Она пристально посмотрела на него, и внезапно Энджел понял, о чем Мадлен сейчас думает. О том, до чего же он дошел: за столько лет не нажил себе даже одного друга.
Ты не вправе судить меня.
– Да, не вправе. Но, к сожалению, мне приходится решать, давать или не давать тебе шанс на операцию. Она придвинулась поближе, и на мгновение – буквально на мгновение, не больше – ему почудилось, будто Мадлен хочет прикоснуться к нему. – Новое сердце – это огромный дар, Энджел. И если ты не хочешь, не намерен менять свой образ жизни, прошу, умоляю тебя, не говори, что ты готов к операции. Ведь где-то сейчас умирает отец нескольких детей, умирает от сердечного приступа; и для такого человека новое сердце – это возможность вновь обнять сына или дочь, или вновь побыть с женой, которую он очень любит.
От этих ее слов Энджелу даже нехорошо сделалось. Да, он был именно таким, отъявленным эгоистом, который по совести не заслуживал того, чтобы жизнь предоставила ему второй шанс.
– Думаешь, если я проведу вечерок в «Гнезде гадюки», то сильно надорву свое несчастное сердечко?
– В случае пари я бы на тебя не поставила. Он слабо улыбнулся ей.
– Так и раньше было: я ставил на одно, ты – на другое.
– Пожалуй.
Несколько секунд он обдумывал, до чего же разная жизнь у каждого из них за плечами. Она росла в особняке за высоким непроницаемым забором, тогда как он жил в паршивом тесном трейлере, припаркованном среди таких же паршивых тесных трейлеров. Да, наверно, поэтому они выросли такими непохожими людьми.
– Кстати, а как сейчас поживает великий Александр Хиллиард?
Лицо ее напряглось, затем она сказала:
– Он давно уже умер.
Энджел почувствовал, что опять выставил себя полным идиотом.
– Прости...
– Я должна хорошенько изучить твою историю болезни, после чего тебе назначат дополнительные анализы. – Она резко поднялась со стула. – И пожалуйста, не унижай меня, убивая себя, поскольку у нас пока что есть шанс спасти тебя.

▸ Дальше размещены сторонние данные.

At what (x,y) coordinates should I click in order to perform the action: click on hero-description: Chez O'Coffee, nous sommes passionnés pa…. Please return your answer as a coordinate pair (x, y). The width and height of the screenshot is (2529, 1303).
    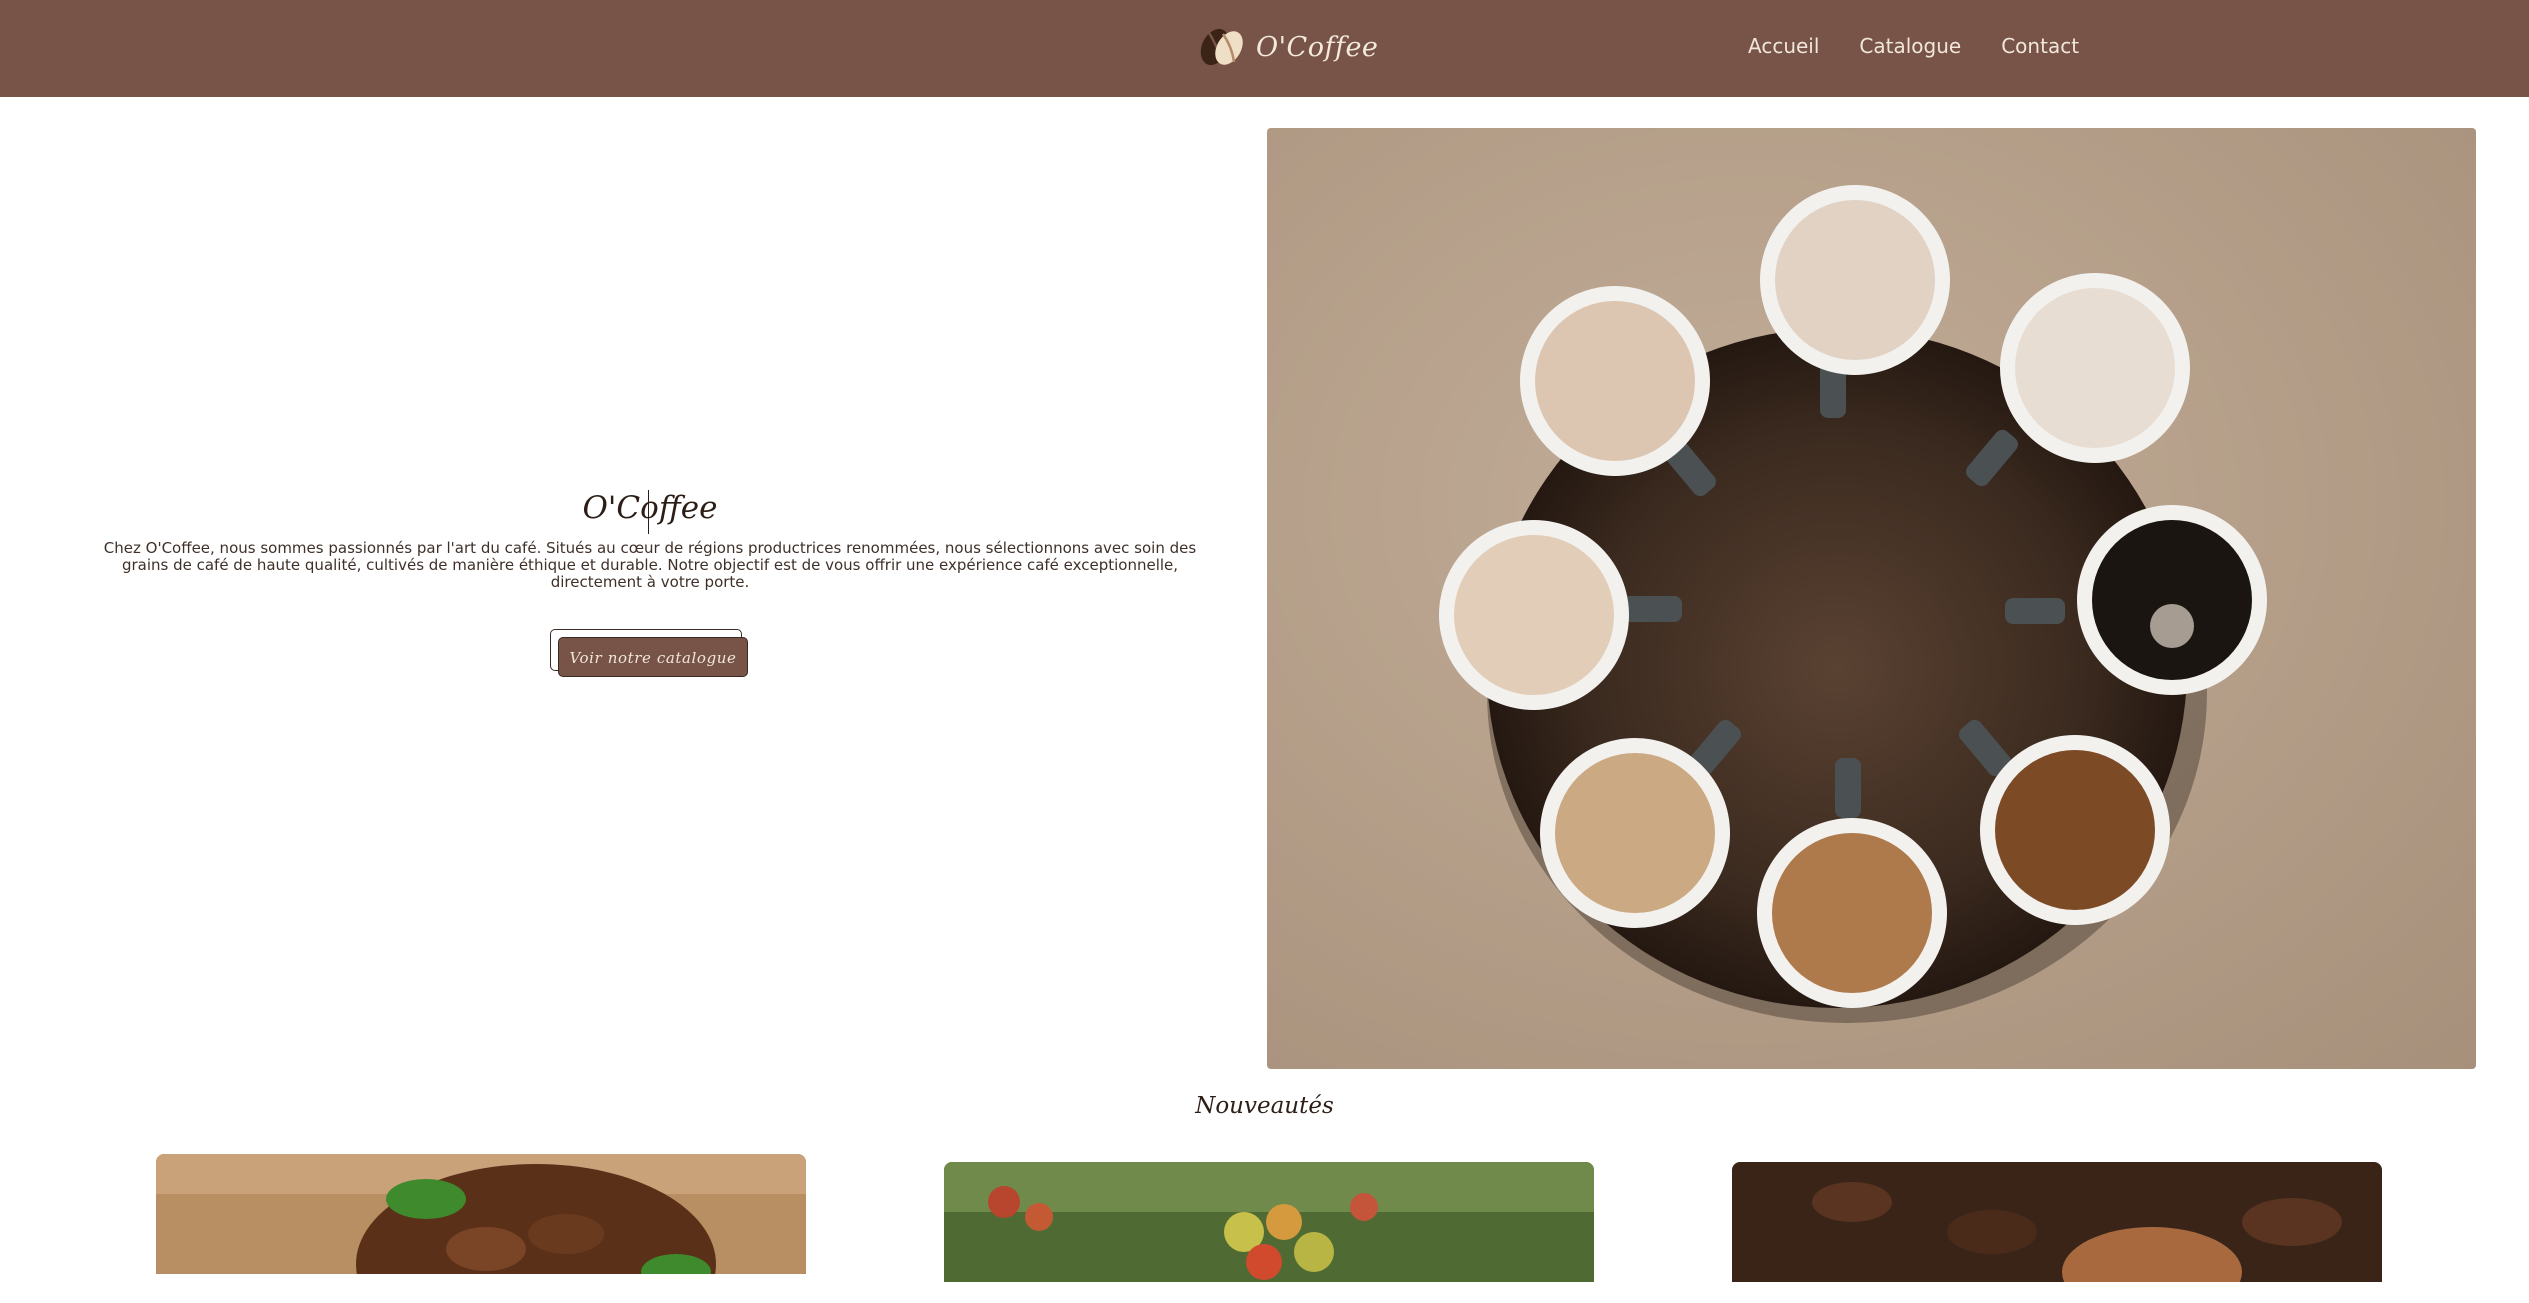
    Looking at the image, I should click on (650, 565).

С этими словами она вышла.
Энджел старался не думать о Мадлен. Видит Бог, ему о многом надо было поразмышлять сейчас. Но почему-то мысль о ней не выходила у него из головы.
Энджел закрыл глаза, стараясь отогнать от себя воспоминания о давно прошедшем. Он прикладывал к этому все свои душевные силы, но вот беда: их у Энджела было совсем мало. То, что поэты, метафизики и священники называют «внутренним миром», душой человека, у Энджела просто отсутствовало. Внутри у него было пусто. Еще ребенком он чувствовал, что ему не хватает чего-то жизненно важного, чего-то совершенно необходимого: чувства чести, умения отличать истину от лжи, доброты, душевной теплоты. Он был абсолютно, безнадежно эгоистичен. Многие годы он убеждал себя в том, что все, что в нем есть плохого, – это лишь результат тяжелого детства, жестоких родителей, недоедания и отвратительных условий, в которых пришлось жить.
Но ведь Фрэнсис вырос в том же самом трейлере, разве нет? Он ходил в ту же самую школу, так же, как и Энджел, выслушивал нотации от вечно пьяных родителей, которым в действительности было совершенно безразлично будущее их сыновей. Но всем было известно, что у Фрэнсиса безупречная душа святого. Душа, как у Франциска Ассизского.
Был лишь один случай в жизни Энджела, когда он подумал, что, может быть, ошибается в отношении себя, что, возможно, и он небезнадежен.
Это произошло тем летом. Воспоминания о том времени стояли особняком в его памяти. Воспоминания о том лете были, как великолепный немыслимо красивый мираж посреди выжженной солнцем пустыни. И подобно миражу, эти воспоминания казались Энджелу скорее плодом его воображения, нежели правдой.